Aberrations in the structure and expression of hormones, growth factors, neurotransmitters and their receptors can give rise to diseases such as cancer and neurodegenerative diseases. To understand the molecular basis of these diseases, it is essential to know how hormones, growth factors and neurotransmitters are synthesised, and how their signals are recognised, amplified and transmitted by intracellular signalling pathways in the target cells.

Topics covered, to illustrate the importance of signalling in health and disease, include the structures of the major classes of signalling receptors, the mechanisms of intercellular and intracellular signal transduction, second messengers, examples of post-translational modifications such as protein phosphorylation-dephosphorylation, ubiquitination and S-nitrosylation and their impact on signalling, mechanisms of cell death and autophagy, and innate immune signalling.

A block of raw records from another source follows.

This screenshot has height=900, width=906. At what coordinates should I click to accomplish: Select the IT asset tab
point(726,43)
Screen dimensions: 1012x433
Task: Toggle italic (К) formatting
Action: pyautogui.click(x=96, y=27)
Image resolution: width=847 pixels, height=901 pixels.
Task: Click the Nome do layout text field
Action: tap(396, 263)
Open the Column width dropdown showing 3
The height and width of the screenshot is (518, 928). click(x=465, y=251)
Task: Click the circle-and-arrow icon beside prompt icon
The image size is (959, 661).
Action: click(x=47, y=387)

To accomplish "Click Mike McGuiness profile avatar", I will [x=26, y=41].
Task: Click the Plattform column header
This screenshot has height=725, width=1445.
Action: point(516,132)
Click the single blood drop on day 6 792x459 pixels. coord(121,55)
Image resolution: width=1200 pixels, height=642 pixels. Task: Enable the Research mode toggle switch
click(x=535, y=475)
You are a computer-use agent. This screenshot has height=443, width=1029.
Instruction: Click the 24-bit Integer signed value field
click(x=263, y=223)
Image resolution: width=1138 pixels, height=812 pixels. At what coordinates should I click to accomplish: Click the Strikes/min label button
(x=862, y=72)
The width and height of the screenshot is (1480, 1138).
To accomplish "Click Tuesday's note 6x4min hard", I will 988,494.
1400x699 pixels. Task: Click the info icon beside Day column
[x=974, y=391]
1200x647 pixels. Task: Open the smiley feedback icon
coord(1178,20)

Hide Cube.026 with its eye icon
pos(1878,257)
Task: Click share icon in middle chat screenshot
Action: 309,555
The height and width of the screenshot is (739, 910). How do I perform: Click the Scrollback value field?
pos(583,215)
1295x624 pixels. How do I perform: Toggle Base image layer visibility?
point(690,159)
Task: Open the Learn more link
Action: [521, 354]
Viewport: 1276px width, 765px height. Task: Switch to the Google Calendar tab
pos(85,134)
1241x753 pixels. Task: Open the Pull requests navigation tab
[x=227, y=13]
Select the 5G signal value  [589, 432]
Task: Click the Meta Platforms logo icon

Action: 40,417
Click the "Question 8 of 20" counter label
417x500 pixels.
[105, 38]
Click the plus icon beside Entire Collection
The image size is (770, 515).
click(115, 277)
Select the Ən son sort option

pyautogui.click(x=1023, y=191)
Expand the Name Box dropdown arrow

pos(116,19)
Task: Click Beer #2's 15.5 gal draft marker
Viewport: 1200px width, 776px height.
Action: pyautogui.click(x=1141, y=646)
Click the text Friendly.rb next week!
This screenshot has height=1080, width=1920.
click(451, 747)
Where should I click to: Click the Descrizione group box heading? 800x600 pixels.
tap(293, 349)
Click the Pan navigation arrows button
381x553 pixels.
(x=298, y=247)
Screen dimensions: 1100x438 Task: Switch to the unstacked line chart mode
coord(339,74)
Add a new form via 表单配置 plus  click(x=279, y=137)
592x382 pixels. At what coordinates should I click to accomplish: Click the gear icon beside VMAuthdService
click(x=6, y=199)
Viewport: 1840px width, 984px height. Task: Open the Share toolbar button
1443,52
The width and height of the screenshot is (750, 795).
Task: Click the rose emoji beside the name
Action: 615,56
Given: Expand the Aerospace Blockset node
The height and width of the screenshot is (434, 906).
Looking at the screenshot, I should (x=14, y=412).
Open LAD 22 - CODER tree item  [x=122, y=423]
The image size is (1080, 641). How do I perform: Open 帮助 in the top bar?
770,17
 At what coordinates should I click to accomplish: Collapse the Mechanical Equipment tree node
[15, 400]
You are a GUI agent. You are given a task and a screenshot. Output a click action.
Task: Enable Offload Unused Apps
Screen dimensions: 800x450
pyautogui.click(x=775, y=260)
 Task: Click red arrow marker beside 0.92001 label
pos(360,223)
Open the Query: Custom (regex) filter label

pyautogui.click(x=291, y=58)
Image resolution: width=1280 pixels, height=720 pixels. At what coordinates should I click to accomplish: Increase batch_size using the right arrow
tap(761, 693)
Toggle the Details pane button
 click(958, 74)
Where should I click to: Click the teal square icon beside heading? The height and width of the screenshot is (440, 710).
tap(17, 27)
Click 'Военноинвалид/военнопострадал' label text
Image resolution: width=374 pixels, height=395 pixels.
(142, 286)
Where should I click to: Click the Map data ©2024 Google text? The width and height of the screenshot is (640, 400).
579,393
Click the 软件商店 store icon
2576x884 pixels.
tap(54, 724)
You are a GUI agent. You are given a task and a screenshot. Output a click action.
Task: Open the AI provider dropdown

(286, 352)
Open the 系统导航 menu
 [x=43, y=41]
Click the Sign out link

The interpretation of nutritional information relies on an understanding of how nutrients are metabolised and what can go wrong in disease states. The subject material covers the regulation of blood glucose concentration and the causes of diabetes; the generation of free-radicals and the importance of antioxidants in protecting proteins, lipids and DNA from oxidative damage; metabolic reprogramming in cancer cells, neurons and immune cells; metabolism in the gut: the role of the microbiota; metabolomics and other research methods for the study of metabolism.

In this subject students participate in an individual program of supervised research within the School of Biomedical Sciences, or elsewhere within the faculty, at a research institute or overseas institution in which the student contributes to the design of a research project, in consultation with a supervisor; conducts the research; and presents the findings of the project. The project may be self contained or form a component of a larger research program. Each student will receive feedback on their progress through ongoing consultation with their supervisor.

Where a student is conducting the research external to the School of Biomedical Sciences, a School of Biomedical Sciences academic staff member who has allied research expertise co-supervises the project and coordinates the assessment requirements. Detailed assessment requirements, including due dates of individual assessment items, are determined through consultation between the supervisor, the co-supervisor and the Biomedical Science Research Project Coordinator(s) in the relevant department.

The subject may incur additional costs such as travel and accommodation. Students may be eligible for University funding. Where the host institution is located in the IndoPacific, Australian citizens for whom this subject is part of a full time semester of study may consider applications through the New Colombo Plan scholarship funding.